There are so many things wrong about this and the ensuing reactions that it’s almost mind-boggling.
The most obvious wrong is the fact that it happened at all. And, we know it’s not a fake because one of the two officials confirmed that conversation did occur. The fact that two high ranking government officials could be so completely obliviously recorded, then outed, is a problem. It is a sign of incompetence on the part of the security apparatus of the country.
The rush to judgment by Prime Minister Nigol Pashinyan in his assertion that it was not the Russians is another problem, and should give anyone pause. The intelligence agency of any significant power could have pulled this off (France, Great Britain, Israel, Russia, Turkey, U.S., and many more) if that country’s policy required that the RoA’s politics be roiled, or at least distracted, by scandals. But even more obvious is that fact that to know Russia did not do it requires that it be known who DID actually do it. If that’s the case, Pashinyan should have named the culprit, instead of saying an investigation has been launched.
Who really did it? Who has an interest in creating this kind of internal strife, besides foreign powers? It could be, as Pashinyan and his circle have suggested, that it is the work of “anti-revolutionary” forces, i.e. the oligarchs that formed the base of the previous three presidential administrations. It could even be a “false flag” operation by overzealous Pashinyan supporters who want to further galvanize their supporters. All these manipulative possibilities should be fully investigated and exposed to the public.
But what’s really more worrisome are the comments Pashinyan made that verge on calling for mob-rule and vigilantism, not the rule of law as he has so often called for. There is a Facebook video, clearly an edited one, where he is very agitated, even angry, and is commanding law enforcement agencies to round up those he considers to be the guilty parties, and “lay them down on the asphalt” within two hours. Sorry, but rule of law this ain’t! It is, on the contrary, an indication of budding tyranny.
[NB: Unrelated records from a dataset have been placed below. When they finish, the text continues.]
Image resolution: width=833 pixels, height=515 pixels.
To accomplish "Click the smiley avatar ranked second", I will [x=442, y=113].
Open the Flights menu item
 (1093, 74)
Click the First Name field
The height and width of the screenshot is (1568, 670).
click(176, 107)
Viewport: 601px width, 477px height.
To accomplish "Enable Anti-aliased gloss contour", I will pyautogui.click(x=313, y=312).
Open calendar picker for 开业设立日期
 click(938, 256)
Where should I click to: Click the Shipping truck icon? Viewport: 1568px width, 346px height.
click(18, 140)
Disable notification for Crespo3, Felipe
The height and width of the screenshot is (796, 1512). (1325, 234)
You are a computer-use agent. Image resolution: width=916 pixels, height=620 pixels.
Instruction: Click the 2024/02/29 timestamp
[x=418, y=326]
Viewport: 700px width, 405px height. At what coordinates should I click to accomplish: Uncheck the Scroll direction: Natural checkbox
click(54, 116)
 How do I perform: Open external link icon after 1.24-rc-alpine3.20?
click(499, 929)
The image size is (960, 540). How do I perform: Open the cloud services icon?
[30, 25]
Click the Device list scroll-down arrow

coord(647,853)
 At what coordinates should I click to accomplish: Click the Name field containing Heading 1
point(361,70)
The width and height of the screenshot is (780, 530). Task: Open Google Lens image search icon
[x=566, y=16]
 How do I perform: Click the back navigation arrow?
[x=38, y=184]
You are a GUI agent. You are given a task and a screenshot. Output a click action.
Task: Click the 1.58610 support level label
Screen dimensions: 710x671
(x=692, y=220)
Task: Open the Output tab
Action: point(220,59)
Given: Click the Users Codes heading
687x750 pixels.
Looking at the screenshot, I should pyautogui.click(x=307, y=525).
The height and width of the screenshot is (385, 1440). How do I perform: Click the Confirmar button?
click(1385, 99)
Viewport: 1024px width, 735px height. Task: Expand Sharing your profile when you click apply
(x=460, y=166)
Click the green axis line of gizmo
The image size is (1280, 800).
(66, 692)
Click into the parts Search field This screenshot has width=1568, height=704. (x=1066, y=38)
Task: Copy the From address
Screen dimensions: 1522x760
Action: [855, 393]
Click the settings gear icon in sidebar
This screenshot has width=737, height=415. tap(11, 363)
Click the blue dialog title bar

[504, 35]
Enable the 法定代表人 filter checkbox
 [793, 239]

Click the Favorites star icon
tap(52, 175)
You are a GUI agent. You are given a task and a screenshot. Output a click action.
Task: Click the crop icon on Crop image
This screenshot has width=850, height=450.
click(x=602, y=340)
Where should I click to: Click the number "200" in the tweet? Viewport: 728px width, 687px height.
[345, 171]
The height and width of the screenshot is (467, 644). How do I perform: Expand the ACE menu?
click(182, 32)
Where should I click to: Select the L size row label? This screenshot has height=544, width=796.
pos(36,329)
And, it might also be a national security problem because some of the entities he references sounded like they were part of the RoA’s defense apparatus (this aspect is not 100% clear to me, but I am worried by it).
These angry calls for accountability, when coupled with yet another reference to the March 1, 2008 deaths and bringing those responsible to justice, is far too much. Yes, absolutely, if Robert Kocharian broke the law in that case (or any other), hold his feet to the fire. The same with Serzh Sarkisian, and assorted other former high office holders. But, Levon Der Bedrosian’s misdeeds somehow elude Pashinyan’s attention when he lists litanies of misdeeds by former office holders. Is that because the first president was Pashinyan’s mentor? Is that to be understood as “equality before the law”? Are we entering an era where one set of bad actors is being replaced by another? What kind of justice does this forebode?
Finally, perhaps the most worrisome aspect of the Vanetsyan/Khachatryan recording is the multiple references to contact from/with judges who are presiding over the proceedings of the Kocharian case. This kind of “guidance seeking” by the judiciary from the executive branch of government is confirmed by Pashinyan, too. When discussing this recording, he refers to receiving many calls from judges asking how to rule on cases. He then proceeds to explain that he will never participate in such corruption and tells the judges the same thing. But very few people seem to be incensed by this. Where is public indignation and outrage at the very plain exposure of this unconscionable behavior? Pashinyan is right in pointing out that this is the judiciary the country inherited from previous regimes. Yet he is not as loud and contemptuous of it as he is of other wrongs. He speaks out far more strongly about individual cases than about the systemic problem when it comes to the judiciary.
A little over four months ago, when Pashinyan first took office as prime minister, I never would have thought that two weeks in a row I would be writing to criticize aspects of his governance. Yet here I am calling him out about fairness in taxation, last week, and equitable and proper implementation of the law this week.
We must, all of us Armenians, keep Pashinyan from falling into the trap of many other leaders of revolutions that started out righteously but decayed into various forms and degrees of non-democratic governments. Use all your contacts and acquaintances along with communicating with representatives of the country to convey this message to the government of the RoA.